Tango shower gel is likely to end up in the already over-crowded brand extension graveyard, if you ask me. The fizzy soft drink brand has signed a licensing deal to produce a line of shower gels based on Tango flavours: orange, apple, cherry and lemon, according to reports here.
1. Lack of added value
There are plenty of good shower gels on the market today. And Tango lacks much added value versus these existing offers. There is little in the way of any product "sausage" to offer functional benefits versus existing shower gels like Radox and Original Source. Indeed, it sounds like Tango shower gel is relying on emotional "sizzle". Richard Shonn, managing director of 151 Products who will make the Tango shower gel is quoted as saying it will be "an irreverent brand with a cheeky personality". Well, this sounds like a me-too version of Lynx/Axe shower gel who does this much better.

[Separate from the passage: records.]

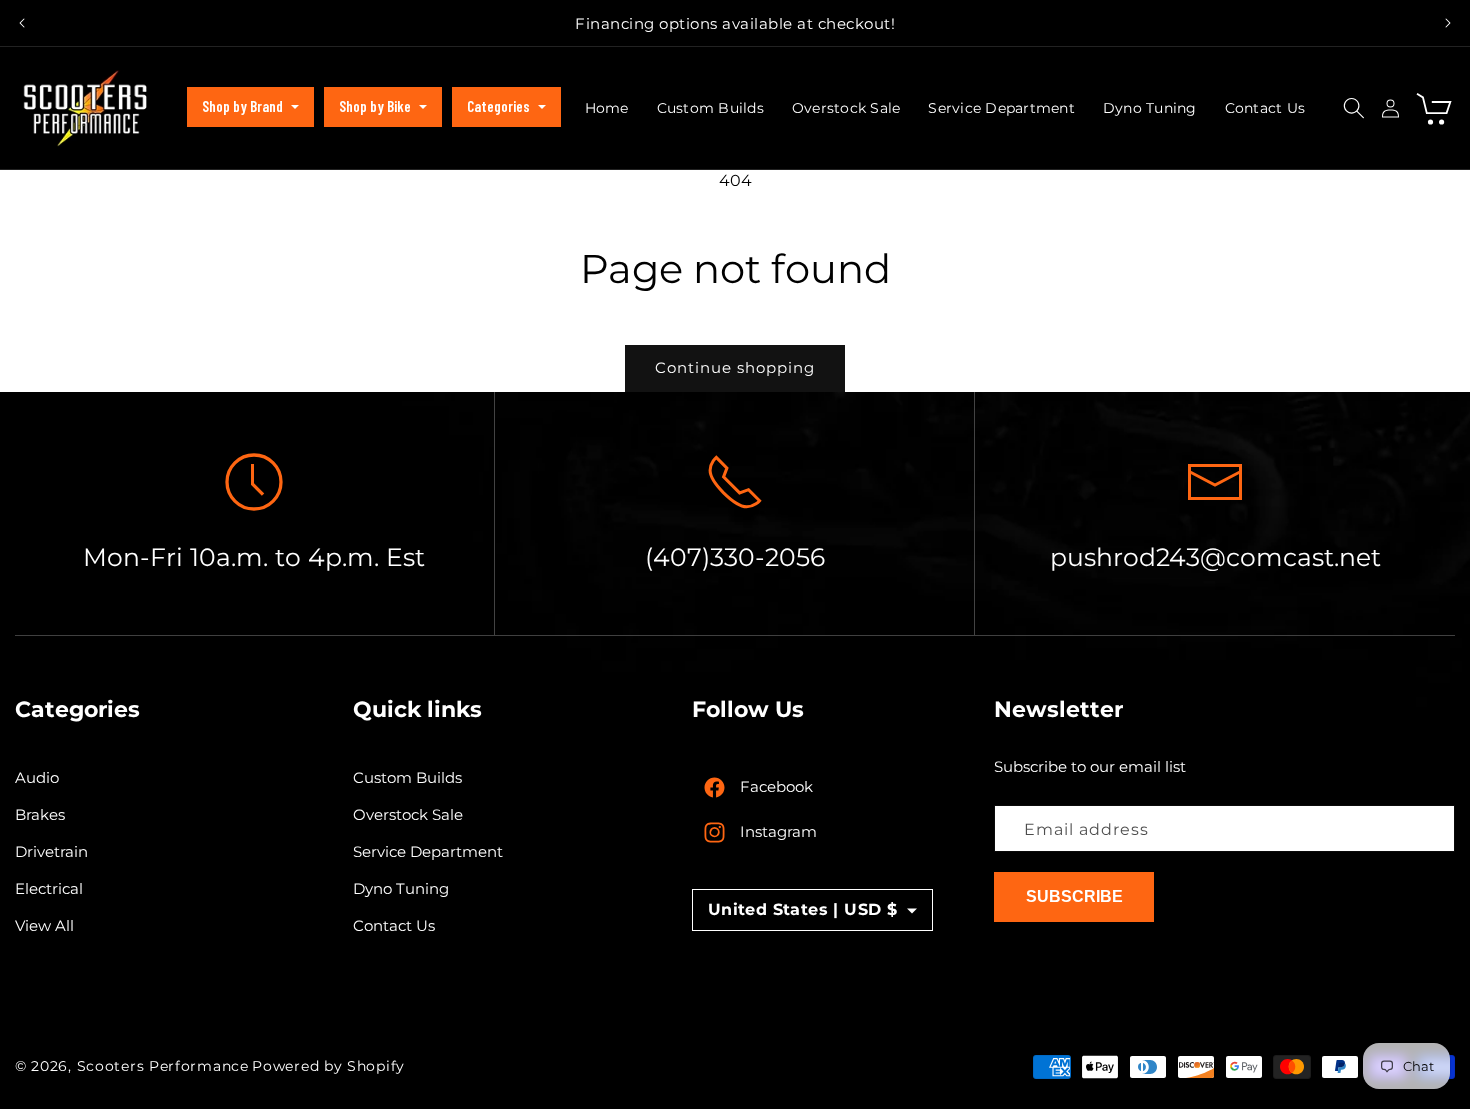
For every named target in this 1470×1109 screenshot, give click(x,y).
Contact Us (394, 926)
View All (44, 926)
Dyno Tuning (401, 889)
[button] (250, 107)
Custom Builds (407, 778)
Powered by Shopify (328, 1066)
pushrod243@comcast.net (1215, 557)
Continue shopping (735, 367)
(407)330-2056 (735, 557)
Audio (37, 778)
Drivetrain (51, 852)
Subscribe (1074, 897)
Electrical (49, 889)
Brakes (40, 815)
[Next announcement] (1448, 23)
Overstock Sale (408, 815)
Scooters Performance (163, 1066)
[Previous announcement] (22, 23)
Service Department (428, 852)
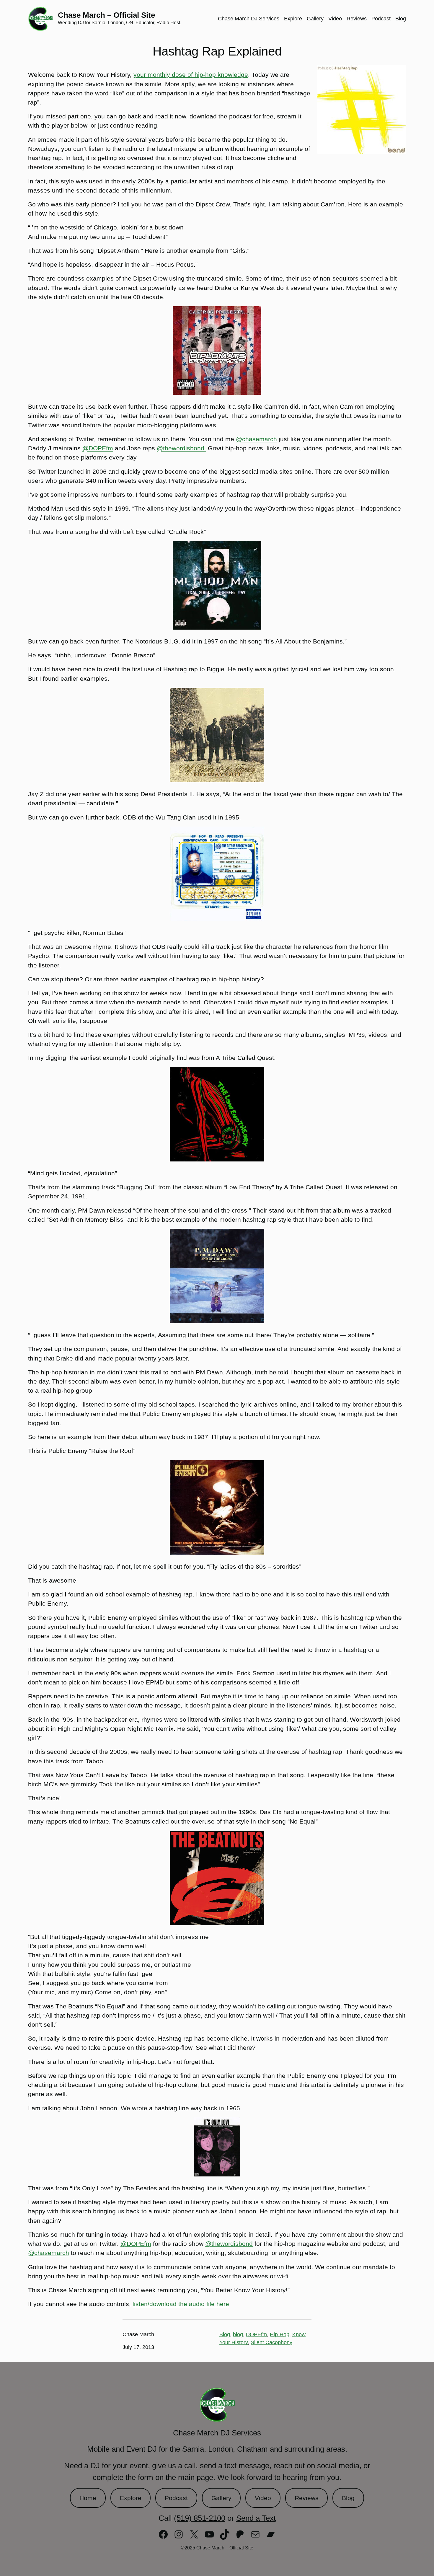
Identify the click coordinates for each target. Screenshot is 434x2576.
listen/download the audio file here (181, 2303)
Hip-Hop (279, 2334)
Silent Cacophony (271, 2342)
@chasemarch (256, 439)
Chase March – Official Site (106, 15)
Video (263, 2497)
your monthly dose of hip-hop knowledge (190, 74)
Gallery (221, 2497)
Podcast (176, 2497)
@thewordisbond (229, 2243)
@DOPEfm (97, 448)
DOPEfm (256, 2334)
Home (87, 2497)
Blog (224, 2334)
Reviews (307, 2497)
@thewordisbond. (181, 448)
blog (238, 2334)
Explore (130, 2497)
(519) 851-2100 (199, 2518)
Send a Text (256, 2518)
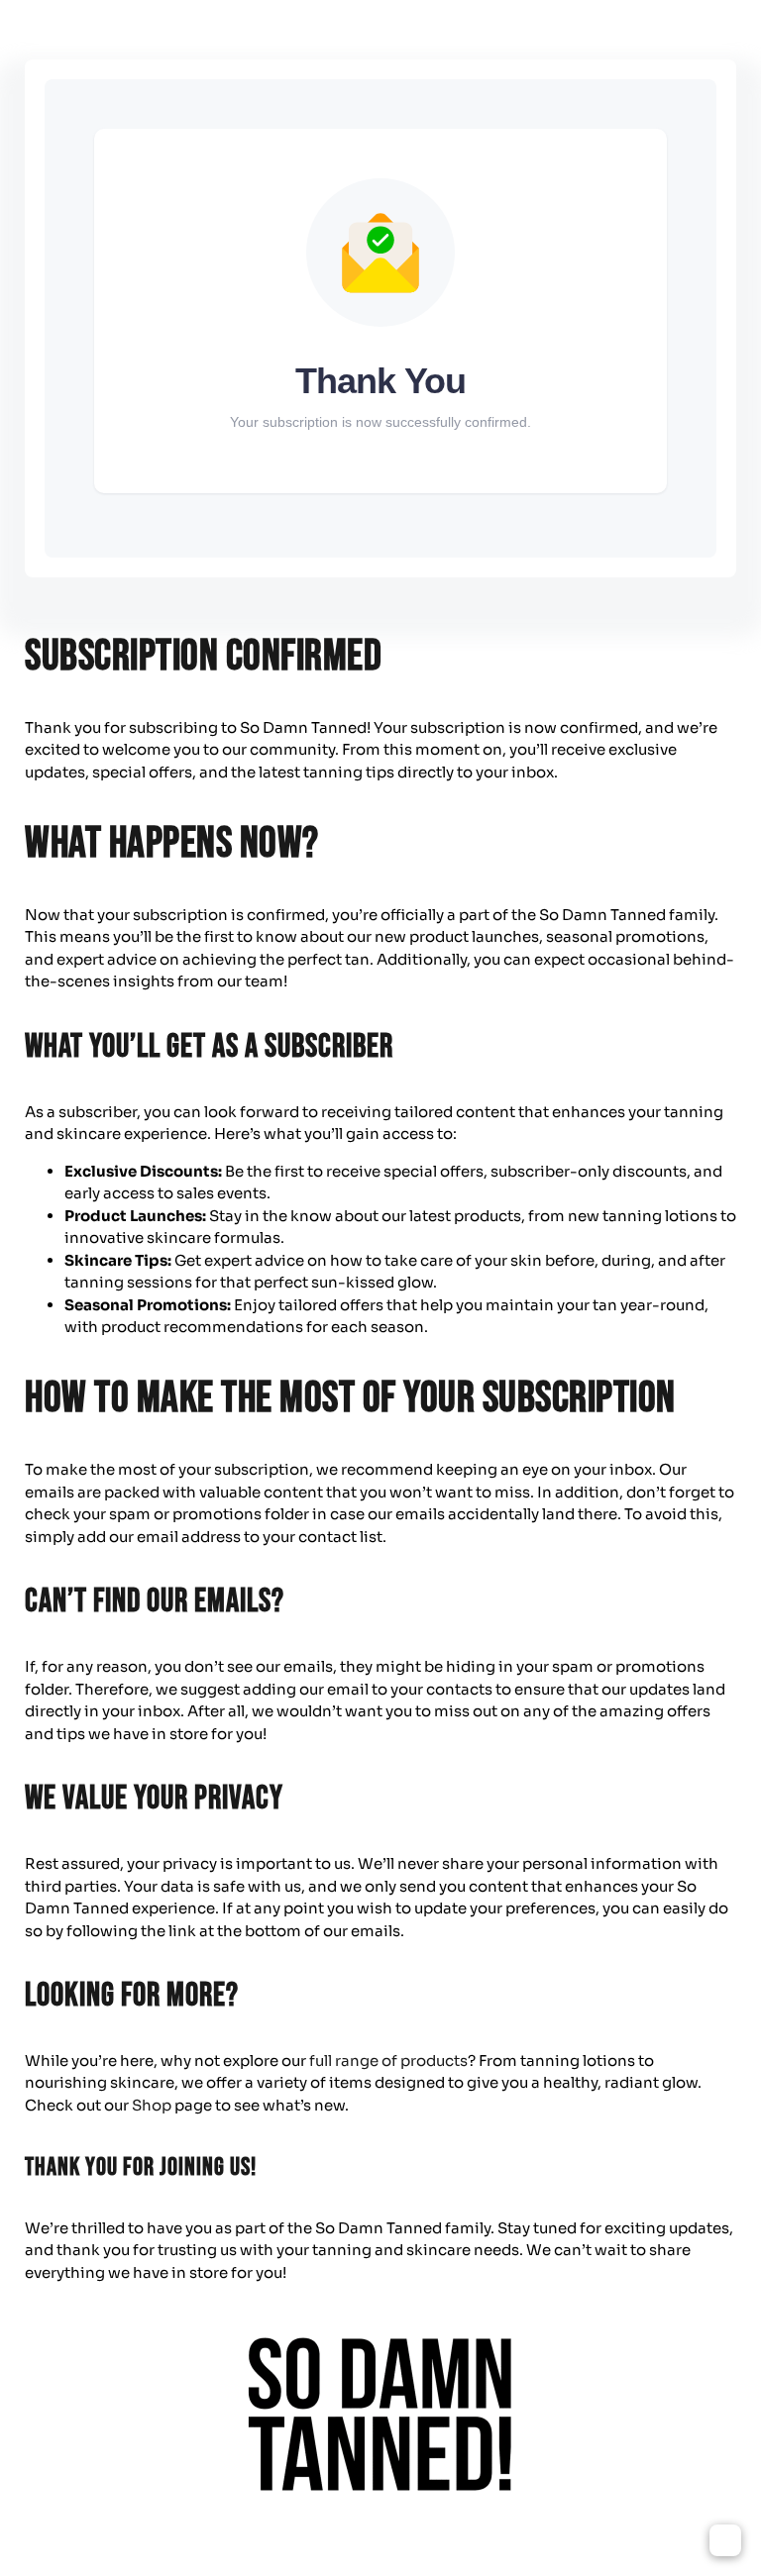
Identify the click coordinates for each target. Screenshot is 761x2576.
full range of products (388, 2060)
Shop (151, 2105)
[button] (725, 2540)
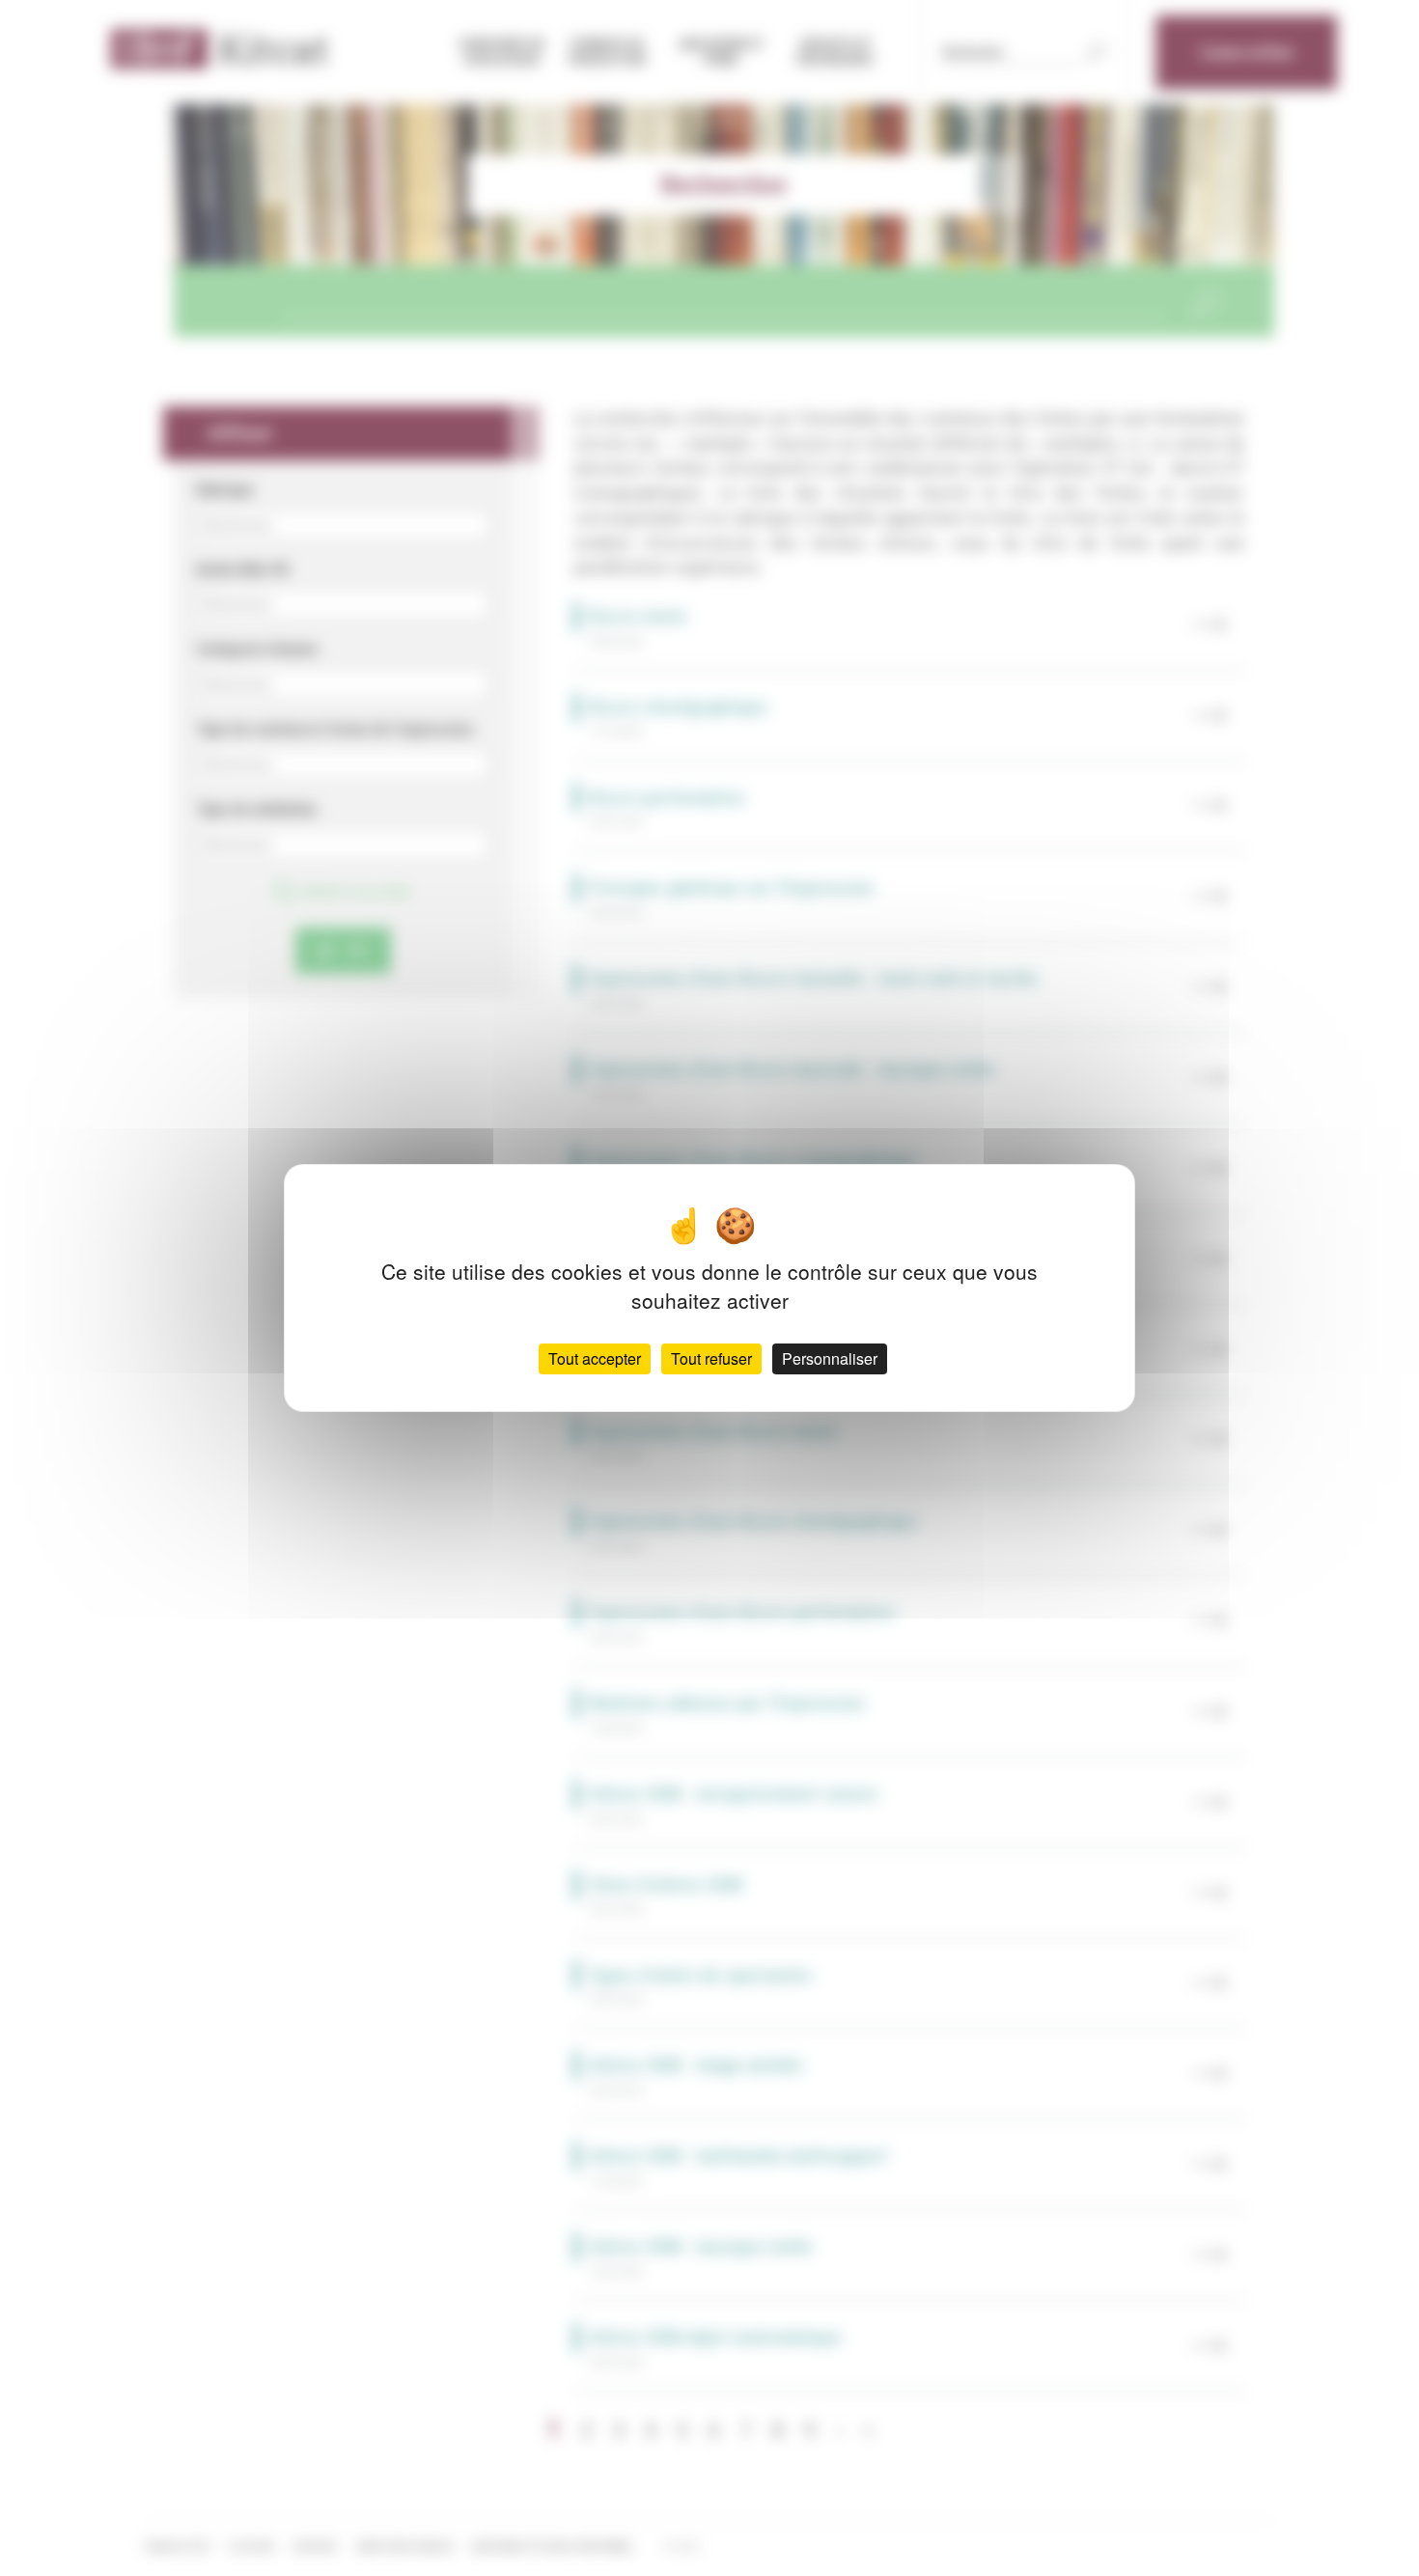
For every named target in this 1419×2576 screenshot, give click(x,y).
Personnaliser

The only thing Tango shower gel really has going for it is that its dirt cheap. A 400ml pack will sell for £1.49, versus £2.49 for 250ml of Lynx shower gel. That's around 1/3 the price per ml. But then if what you are after is a really cheap shower gel, you can buy own label.
2. Lack of capability
There is a bigger issue that the lack of added value in Tango shower gel, to do with the "ability to win". Tango shower gel is up against the likes of Unilever, for whom shower gel is a core business. Tango shower gel will lack economies of scale, category management expertise, route to market expertise and shelf presence. And from the website of 151 products, it doesn't look like they have much expertise in shower gel R&D. The company website says: "Our range covers a diverse number of categories, from DIY to Pet; Automotive to Arts and Crafts; First Aid to Gardening." Mmmm.
3. Lack of leadership
The final issue with Tango shower gel is that the mother brand is not that strong. Tango is a sorry tale of a once strong brand that lost its way, being overtaken by Fanta, as I posted on here. I think Shonn of 151 products may be over selling the brand equity in Tango when he says the shower gel, "will hopefully resonate with consumers and build strong brand association with the product based on previous purchasing power and customer loyalty."
In conclusion, this is an example of where brand licening leads to lazy brand management. Britvic probably think that they can make a bit of cash from 151 products, and get some free PR for the brand. But it leads to the shelves being filled with products we don't need, adding complexity and not adding value.
We'll check by in a year to see if its still alive, or lying next to Bic Perfume, Colgate Ready Meals and Levi's suits in the extension graveyard.